WORK INSTRUCTION: Reprint the entries without altering anything.

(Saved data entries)
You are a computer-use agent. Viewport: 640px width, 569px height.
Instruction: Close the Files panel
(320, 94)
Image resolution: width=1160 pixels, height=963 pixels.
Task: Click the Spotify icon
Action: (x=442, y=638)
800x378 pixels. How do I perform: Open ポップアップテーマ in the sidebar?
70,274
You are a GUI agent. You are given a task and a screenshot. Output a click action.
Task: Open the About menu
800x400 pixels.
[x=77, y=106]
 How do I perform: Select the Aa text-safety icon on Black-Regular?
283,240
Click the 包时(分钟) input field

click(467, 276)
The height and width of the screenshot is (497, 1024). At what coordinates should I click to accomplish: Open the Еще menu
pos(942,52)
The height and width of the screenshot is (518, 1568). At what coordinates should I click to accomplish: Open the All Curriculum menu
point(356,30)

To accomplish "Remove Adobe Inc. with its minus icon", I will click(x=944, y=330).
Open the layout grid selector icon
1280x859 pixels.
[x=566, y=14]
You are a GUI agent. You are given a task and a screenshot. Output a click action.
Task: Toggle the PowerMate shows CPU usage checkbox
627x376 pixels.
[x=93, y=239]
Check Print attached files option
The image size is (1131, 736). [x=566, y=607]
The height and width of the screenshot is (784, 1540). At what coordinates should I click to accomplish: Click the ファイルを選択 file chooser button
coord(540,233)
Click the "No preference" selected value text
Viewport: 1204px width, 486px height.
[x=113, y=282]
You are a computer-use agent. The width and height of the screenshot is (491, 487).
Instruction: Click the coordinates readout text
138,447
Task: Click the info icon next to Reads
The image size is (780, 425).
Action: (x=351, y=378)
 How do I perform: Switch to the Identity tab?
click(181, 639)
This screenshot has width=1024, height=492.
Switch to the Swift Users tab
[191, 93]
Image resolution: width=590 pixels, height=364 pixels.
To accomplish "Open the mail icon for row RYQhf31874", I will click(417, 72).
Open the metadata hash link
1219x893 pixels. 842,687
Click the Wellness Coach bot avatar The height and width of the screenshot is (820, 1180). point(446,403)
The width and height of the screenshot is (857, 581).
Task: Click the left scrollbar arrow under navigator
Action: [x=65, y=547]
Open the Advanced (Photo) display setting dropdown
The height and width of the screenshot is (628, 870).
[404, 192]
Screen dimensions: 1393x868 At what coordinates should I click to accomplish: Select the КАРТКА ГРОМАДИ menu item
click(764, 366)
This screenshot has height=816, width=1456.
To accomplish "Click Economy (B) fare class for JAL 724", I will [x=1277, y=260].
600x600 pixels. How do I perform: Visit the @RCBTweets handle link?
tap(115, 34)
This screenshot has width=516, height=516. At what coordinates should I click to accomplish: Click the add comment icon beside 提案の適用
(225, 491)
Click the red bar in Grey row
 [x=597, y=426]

RESPONSE:
You are a computer-use agent. Viewport: 640px width, 569px height.
Instruction: Close the Files panel
(320, 94)
Image resolution: width=1160 pixels, height=963 pixels.
Task: Click the Spotify icon
Action: (x=442, y=638)
800x378 pixels. How do I perform: Open ポップアップテーマ in the sidebar?
70,274
You are a GUI agent. You are given a task and a screenshot. Output a click action.
Task: Open the About menu
800x400 pixels.
[x=77, y=106]
 How do I perform: Select the Aa text-safety icon on Black-Regular?
283,240
Click the 包时(分钟) input field

click(467, 276)
The height and width of the screenshot is (497, 1024). At what coordinates should I click to accomplish: Open the Еще menu
pos(942,52)
The height and width of the screenshot is (518, 1568). At what coordinates should I click to accomplish: Open the All Curriculum menu
point(356,30)

To accomplish "Remove Adobe Inc. with its minus icon", I will click(x=944, y=330).
Open the layout grid selector icon
1280x859 pixels.
[x=566, y=14]
You are a GUI agent. You are given a task and a screenshot. Output a click action.
Task: Toggle the PowerMate shows CPU usage checkbox
627x376 pixels.
[x=93, y=239]
Check Print attached files option
The image size is (1131, 736). [x=566, y=607]
The height and width of the screenshot is (784, 1540). At what coordinates should I click to accomplish: Click the ファイルを選択 file chooser button
coord(540,233)
Click the "No preference" selected value text
Viewport: 1204px width, 486px height.
[x=113, y=282]
You are a computer-use agent. The width and height of the screenshot is (491, 487).
Instruction: Click the coordinates readout text
138,447
Task: Click the info icon next to Reads
The image size is (780, 425).
Action: (x=351, y=378)
 How do I perform: Switch to the Identity tab?
click(181, 639)
This screenshot has width=1024, height=492.
Switch to the Swift Users tab
[191, 93]
Image resolution: width=590 pixels, height=364 pixels.
To accomplish "Open the mail icon for row RYQhf31874", I will click(417, 72).
Open the metadata hash link
1219x893 pixels. 842,687
Click the Wellness Coach bot avatar The height and width of the screenshot is (820, 1180). point(446,403)
The width and height of the screenshot is (857, 581).
Task: Click the left scrollbar arrow under navigator
Action: [x=65, y=547]
Open the Advanced (Photo) display setting dropdown
The height and width of the screenshot is (628, 870).
[404, 192]
Screen dimensions: 1393x868 At what coordinates should I click to accomplish: Select the КАРТКА ГРОМАДИ menu item
click(764, 366)
This screenshot has height=816, width=1456.
To accomplish "Click Economy (B) fare class for JAL 724", I will [x=1277, y=260].
600x600 pixels. How do I perform: Visit the @RCBTweets handle link?
tap(115, 34)
This screenshot has width=516, height=516. At what coordinates should I click to accomplish: Click the add comment icon beside 提案の適用
(225, 491)
Click the red bar in Grey row
 [x=597, y=426]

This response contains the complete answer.